**DESCRIPTION OF THE TASK**
Treat the line with "The image size is (1615, 525)." as the starting point. Write it out and every line after it through the end of the listing below, exactly.

**DATA EXTRACTS**
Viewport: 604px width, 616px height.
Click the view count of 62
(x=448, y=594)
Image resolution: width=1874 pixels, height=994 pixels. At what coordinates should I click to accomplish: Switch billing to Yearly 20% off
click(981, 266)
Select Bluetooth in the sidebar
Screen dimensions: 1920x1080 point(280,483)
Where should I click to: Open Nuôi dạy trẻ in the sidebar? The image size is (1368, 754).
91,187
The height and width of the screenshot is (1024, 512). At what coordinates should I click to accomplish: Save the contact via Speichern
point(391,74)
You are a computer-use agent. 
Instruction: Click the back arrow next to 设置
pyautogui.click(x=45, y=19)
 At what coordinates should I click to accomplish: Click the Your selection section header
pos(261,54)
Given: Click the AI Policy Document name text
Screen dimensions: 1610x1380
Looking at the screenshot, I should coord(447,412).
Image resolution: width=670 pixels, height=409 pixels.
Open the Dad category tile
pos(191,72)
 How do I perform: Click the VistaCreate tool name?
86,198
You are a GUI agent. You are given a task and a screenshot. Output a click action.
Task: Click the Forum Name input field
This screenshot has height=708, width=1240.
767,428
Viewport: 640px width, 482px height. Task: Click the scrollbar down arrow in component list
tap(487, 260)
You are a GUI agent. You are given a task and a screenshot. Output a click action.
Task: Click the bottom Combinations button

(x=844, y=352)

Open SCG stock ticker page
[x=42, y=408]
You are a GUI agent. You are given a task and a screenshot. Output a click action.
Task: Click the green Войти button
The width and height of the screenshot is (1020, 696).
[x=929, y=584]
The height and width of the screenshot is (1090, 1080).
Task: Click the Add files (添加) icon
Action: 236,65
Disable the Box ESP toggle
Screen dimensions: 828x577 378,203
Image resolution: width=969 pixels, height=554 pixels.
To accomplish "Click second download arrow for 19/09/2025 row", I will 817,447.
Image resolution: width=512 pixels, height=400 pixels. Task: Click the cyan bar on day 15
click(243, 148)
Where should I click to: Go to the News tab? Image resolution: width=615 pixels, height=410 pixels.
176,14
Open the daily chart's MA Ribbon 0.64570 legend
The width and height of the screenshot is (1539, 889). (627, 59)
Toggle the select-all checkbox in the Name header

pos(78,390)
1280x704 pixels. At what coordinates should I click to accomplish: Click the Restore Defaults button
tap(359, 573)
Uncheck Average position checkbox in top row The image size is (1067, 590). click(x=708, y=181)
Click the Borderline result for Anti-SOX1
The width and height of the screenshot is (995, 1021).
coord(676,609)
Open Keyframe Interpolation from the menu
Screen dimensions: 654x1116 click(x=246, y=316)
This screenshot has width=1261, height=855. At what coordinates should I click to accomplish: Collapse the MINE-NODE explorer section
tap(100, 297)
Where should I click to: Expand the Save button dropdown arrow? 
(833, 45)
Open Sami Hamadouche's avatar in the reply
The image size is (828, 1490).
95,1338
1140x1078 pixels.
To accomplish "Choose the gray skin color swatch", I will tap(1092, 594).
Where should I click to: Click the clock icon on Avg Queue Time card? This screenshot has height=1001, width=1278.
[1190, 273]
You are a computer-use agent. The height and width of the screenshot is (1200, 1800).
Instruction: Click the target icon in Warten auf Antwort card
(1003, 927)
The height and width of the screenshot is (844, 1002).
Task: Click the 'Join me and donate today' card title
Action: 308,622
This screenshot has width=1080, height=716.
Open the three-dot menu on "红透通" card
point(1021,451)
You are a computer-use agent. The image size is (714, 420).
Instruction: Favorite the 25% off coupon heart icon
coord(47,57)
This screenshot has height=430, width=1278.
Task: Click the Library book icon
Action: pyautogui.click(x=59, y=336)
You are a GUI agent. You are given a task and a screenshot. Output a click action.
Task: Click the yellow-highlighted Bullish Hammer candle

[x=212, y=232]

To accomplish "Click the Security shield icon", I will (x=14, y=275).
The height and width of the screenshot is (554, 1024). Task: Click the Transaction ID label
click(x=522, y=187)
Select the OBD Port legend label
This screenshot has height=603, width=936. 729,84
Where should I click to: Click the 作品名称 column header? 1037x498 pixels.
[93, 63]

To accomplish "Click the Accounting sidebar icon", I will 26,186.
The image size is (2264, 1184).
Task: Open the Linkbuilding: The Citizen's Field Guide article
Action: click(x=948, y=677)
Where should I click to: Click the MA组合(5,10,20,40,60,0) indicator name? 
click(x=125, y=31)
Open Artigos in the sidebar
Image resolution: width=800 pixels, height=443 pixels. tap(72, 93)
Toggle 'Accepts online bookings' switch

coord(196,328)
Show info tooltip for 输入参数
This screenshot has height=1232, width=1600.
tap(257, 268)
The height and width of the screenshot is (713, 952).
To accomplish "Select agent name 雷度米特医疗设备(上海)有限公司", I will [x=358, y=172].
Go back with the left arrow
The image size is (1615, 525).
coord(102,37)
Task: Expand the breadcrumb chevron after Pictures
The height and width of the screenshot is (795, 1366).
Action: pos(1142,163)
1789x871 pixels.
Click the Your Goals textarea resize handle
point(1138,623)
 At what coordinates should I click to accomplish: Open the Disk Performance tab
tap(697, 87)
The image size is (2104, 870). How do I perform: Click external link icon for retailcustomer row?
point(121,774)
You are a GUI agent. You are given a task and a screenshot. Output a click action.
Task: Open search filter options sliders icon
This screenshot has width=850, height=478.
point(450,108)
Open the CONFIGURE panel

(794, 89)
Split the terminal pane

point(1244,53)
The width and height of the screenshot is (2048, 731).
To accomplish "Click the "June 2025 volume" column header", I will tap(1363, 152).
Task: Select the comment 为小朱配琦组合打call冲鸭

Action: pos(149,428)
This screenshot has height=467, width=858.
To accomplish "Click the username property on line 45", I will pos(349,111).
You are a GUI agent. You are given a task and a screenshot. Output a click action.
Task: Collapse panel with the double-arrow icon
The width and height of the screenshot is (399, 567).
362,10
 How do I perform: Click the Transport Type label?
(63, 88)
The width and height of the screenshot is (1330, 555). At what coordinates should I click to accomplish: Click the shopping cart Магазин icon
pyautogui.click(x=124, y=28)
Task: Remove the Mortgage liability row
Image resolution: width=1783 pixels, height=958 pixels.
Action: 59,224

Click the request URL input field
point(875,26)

**RESPONSE**
The image size is (1615, 525).
coord(102,37)
Task: Expand the breadcrumb chevron after Pictures
The height and width of the screenshot is (795, 1366).
Action: pos(1142,163)
1789x871 pixels.
Click the Your Goals textarea resize handle
point(1138,623)
 At what coordinates should I click to accomplish: Open the Disk Performance tab
tap(697, 87)
The image size is (2104, 870). How do I perform: Click external link icon for retailcustomer row?
point(121,774)
You are a GUI agent. You are given a task and a screenshot. Output a click action.
Task: Open search filter options sliders icon
This screenshot has width=850, height=478.
point(450,108)
Open the CONFIGURE panel

(794, 89)
Split the terminal pane

point(1244,53)
The width and height of the screenshot is (2048, 731).
To accomplish "Click the "June 2025 volume" column header", I will tap(1363, 152).
Task: Select the comment 为小朱配琦组合打call冲鸭

Action: pos(149,428)
This screenshot has height=467, width=858.
To accomplish "Click the username property on line 45", I will pos(349,111).
You are a GUI agent. You are given a task and a screenshot. Output a click action.
Task: Collapse panel with the double-arrow icon
The width and height of the screenshot is (399, 567).
362,10
 How do I perform: Click the Transport Type label?
(63, 88)
The width and height of the screenshot is (1330, 555). At what coordinates should I click to accomplish: Click the shopping cart Магазин icon
pyautogui.click(x=124, y=28)
Task: Remove the Mortgage liability row
Image resolution: width=1783 pixels, height=958 pixels.
Action: 59,224

Click the request URL input field
point(875,26)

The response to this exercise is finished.